The acronym SaaS stands for ‘Software as a Service’, a method of software delivery in which the software is hosted in the cloud rather than being installed on individual machines.

The cloud refers to remote storage of data on external servers which may be accessed over the internet by anyone given permission to share it, from any location, on any computer, rather than storing the data on one computer.

Many types of software can be provided in this way, but some common business applications include accounts, content management, human resources and service desk applications.

Software as a Service is usually designed to be used across as many different operating systems, for example Windows, Mac OS and Linux, as possible. This includes different versions of the same operating system. The most common way of ensuring compatibility is to run the software as a web-based application, through a web browser like Internet Explorer or Firefox. The application is designed to be compatible across a wide range of browsers and versions, a much easier task than creating software that will run across different operating systems.

It is usually possible to customise the interface, adding features or altering the look and feel, perhaps with different themes or skins. This may be done by the individual user or a corporation. In the latter case, a corporation may use logos, fonts and colour schemes that allow the software to fit in with company branding.

Payment for Software as a Service is usually made on a subscription basis rather than as a one-off charge. Companies using the software may pay per user or per transaction carried out, or simply pay a monthly or annual fee. Some software is available in a free version, with the option to pay for extra features.

Advantages and disadvantages of SaaS

Both the user and the software provider benefit from this system. The central location of the software means that it is easy for the development team to roll out software updates or security patches, to the advantage of both parties. The developers can also collect data on how the software is being used, and request feedback, which will in turn benefit the users as this data is taken into account and used to improve the service.
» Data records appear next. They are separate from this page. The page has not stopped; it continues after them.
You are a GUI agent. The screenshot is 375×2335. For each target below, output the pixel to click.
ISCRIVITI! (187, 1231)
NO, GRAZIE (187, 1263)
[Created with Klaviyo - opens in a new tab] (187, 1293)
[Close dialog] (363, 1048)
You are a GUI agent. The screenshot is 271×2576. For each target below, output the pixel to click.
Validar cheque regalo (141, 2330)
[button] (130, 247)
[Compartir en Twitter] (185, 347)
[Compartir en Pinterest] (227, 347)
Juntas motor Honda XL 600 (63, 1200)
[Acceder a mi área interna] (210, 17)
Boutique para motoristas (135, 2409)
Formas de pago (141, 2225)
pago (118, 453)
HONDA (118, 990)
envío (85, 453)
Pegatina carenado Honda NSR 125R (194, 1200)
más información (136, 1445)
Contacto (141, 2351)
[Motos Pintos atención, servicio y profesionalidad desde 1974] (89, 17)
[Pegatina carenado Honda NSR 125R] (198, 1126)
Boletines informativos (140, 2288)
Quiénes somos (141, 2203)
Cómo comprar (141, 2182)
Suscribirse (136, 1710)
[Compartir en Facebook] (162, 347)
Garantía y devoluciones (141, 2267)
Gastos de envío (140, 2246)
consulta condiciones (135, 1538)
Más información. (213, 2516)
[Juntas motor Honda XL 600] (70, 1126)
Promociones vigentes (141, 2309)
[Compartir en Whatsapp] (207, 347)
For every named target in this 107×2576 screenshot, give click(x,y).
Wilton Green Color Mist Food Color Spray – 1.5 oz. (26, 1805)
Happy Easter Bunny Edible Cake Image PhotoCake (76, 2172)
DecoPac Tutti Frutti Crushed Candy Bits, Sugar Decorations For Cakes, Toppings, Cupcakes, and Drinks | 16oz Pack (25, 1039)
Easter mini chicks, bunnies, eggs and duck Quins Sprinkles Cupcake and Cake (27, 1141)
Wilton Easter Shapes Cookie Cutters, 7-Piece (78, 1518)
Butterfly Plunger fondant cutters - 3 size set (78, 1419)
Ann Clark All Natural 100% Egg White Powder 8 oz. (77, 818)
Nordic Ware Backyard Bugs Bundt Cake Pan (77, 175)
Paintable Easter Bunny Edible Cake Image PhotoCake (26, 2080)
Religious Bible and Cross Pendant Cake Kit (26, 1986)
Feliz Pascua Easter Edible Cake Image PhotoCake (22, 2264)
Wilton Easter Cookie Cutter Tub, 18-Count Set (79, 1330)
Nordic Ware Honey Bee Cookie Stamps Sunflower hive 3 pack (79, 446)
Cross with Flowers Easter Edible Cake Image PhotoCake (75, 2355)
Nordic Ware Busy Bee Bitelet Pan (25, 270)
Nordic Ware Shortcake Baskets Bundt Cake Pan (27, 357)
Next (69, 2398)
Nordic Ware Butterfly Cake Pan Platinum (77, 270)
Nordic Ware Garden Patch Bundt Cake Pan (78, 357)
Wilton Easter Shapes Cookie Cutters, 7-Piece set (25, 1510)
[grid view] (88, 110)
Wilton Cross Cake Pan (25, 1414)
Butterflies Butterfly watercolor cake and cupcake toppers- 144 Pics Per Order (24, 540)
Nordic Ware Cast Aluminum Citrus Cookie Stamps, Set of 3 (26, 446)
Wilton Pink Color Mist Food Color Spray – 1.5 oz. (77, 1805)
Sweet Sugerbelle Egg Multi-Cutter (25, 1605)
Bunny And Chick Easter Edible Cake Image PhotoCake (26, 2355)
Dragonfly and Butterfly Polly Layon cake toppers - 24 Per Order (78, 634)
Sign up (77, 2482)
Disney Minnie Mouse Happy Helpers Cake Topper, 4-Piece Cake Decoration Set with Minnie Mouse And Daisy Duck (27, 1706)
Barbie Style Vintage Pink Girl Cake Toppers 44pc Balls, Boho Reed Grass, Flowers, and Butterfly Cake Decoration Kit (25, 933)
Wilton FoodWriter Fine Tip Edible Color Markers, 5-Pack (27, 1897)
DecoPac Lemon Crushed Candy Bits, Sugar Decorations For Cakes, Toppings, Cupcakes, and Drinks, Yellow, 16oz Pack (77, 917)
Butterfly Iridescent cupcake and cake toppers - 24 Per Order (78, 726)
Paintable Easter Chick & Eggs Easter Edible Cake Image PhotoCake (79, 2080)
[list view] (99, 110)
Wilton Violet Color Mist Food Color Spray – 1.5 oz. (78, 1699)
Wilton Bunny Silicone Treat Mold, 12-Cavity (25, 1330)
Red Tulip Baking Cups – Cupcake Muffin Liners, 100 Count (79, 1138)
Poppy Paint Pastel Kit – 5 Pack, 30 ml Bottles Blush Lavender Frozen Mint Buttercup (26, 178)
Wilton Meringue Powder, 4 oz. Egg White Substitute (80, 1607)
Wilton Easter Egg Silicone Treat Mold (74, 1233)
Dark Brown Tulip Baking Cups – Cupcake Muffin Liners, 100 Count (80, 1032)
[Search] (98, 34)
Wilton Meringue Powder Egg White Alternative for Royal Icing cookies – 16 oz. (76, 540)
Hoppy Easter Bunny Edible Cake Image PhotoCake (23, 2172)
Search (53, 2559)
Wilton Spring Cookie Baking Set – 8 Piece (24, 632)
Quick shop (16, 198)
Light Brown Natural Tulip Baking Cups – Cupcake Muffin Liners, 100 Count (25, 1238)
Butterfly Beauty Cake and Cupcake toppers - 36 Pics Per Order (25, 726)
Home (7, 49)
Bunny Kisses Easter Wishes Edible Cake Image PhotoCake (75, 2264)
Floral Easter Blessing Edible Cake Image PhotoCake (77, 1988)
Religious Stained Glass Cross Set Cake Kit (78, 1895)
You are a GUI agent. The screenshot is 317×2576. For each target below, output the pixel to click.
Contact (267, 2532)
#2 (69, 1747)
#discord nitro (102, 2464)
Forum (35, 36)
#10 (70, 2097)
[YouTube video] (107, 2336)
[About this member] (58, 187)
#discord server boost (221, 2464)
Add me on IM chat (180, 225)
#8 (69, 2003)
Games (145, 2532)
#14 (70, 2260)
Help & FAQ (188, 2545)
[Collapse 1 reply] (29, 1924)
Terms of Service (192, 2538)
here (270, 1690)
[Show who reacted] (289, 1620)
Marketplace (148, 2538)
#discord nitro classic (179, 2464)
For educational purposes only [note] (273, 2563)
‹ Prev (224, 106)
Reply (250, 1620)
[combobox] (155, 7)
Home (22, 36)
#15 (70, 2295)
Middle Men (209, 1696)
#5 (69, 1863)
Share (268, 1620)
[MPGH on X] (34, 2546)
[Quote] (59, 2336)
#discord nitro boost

There are disadvantages to Software as a Service, however. It can be hard to assess how secure cloud storage really is, leading to concerns. The remote location of cloud-based data and applications mean there can be lag when attempting to access these, while a problem with the internet connection at either the server or user end means data cannot be accessed until the problem is resolved.

The future

As applications become more complicated, taking up more memory, and businesses produce more data every day, users are turning increasingly to the cloud to provide storage solutions for both data and software. This reliance on the cloud is expected to increase as internet connections become faster and more reliable, making Software as a Service the solution of choice for more and more business users.